We need to support the troops. What bothers me is not this allegation of a so-called massacre but THE LACK OF CREDIT American and Colation forces get for beating back the badjins (the thoroughly bad guys). One day we will know the whole story of the end of that Islamo-SS-Nazi Zarqawi.
But that's the truth. We are facing killers who would stop at nothing and would gladly wipe out New York City, London or Tel Aviv. Only two things will stop them.
1) deterrance throught the application of overwhelming force
2) total anihilation Al Qaida delenda est.
In the long run we must cultivate good relationships with moderate Arabs and Muslims but the fact remains THEY THEMSELVES MUST REPUDIATE THE CANCER and fight it off or like the Germans 1933-1945 they will have to accept responsiblity for the disaster. Yale you are right it is the ENEMY that is responsible for the deaths by THEIR FREQUENT ACTS OF TERRORISM and MURDER.
One of the facts you do not mention is that the local people REFUSED ANY forensic analysis of the bodies. This is highly suspect, don't you think?
For all we know they could have added in THEIR OWN EXECUTIONS to blame them on the Marines. I don't doubt that in such an ugly war IN WHICH ILLEGAL UNUNIFORMED COMBATANTS USE homes, mosques and women and children FOR HUMAN SHIELDS there will be collateral damage. But I don't believe for one minute the Marines just did it for no reason.

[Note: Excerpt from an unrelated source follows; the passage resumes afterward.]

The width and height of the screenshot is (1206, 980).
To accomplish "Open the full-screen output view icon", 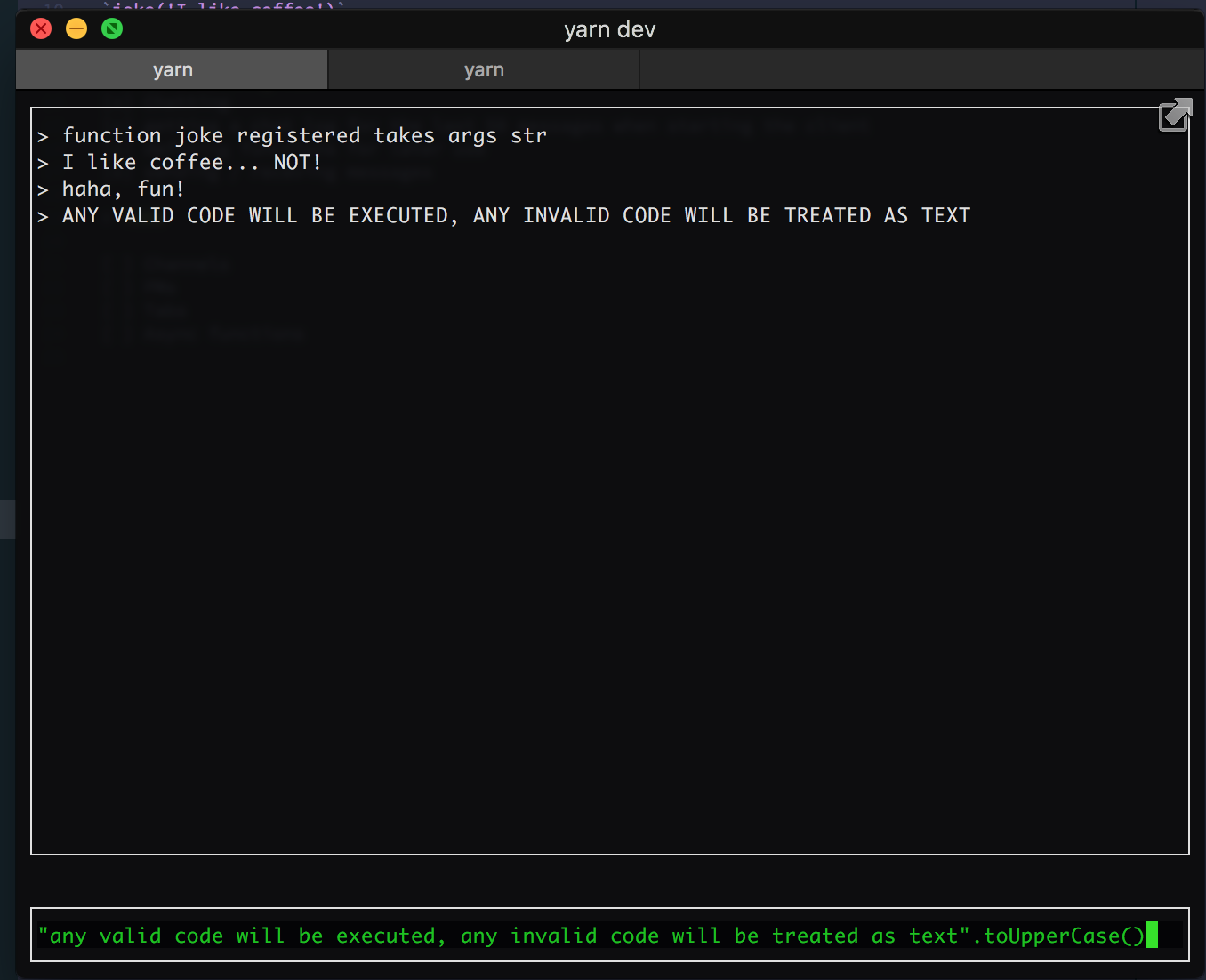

There is an audio recording of the firefight according to the father of one of the Marines. He said it recorded a furious fire fight in which the unit FOUGHT FOR ITS LIFE USING ALL THE METHODS at its disposal.
In small firefight like that WITH ONLY A HANDFUL OF MEN the initial minutes are crucial. One must bring to bear one's advantage in firepower or be overwhelmed.
I mysefl would NOT quote Bedford Forrest though it is true he was a brave -but ruthless warrior and of course he fought on the wrong side.
Let me make it clear BEDFORD FORREST was never a US soldier nor a US Marine. A great confederate calvary leader and a ferocious fighter, yes, I will grant him that.
But he was not a US Marine.
Go get 'em Marines.
Praise the Lord and Pass the ammunition.
Unless we want more 9/11's we have to wipe out the Badjins. We must eradicate this New Murder Cult within Islam before it is too late. They are thugs pure and simple. But they are right about one thing. GOD IS GREAT.
We should never forget this either. We are not going to win this with laser pointed bombs only.
OUR MOTTO is and always will be IN GOD WE TRUST.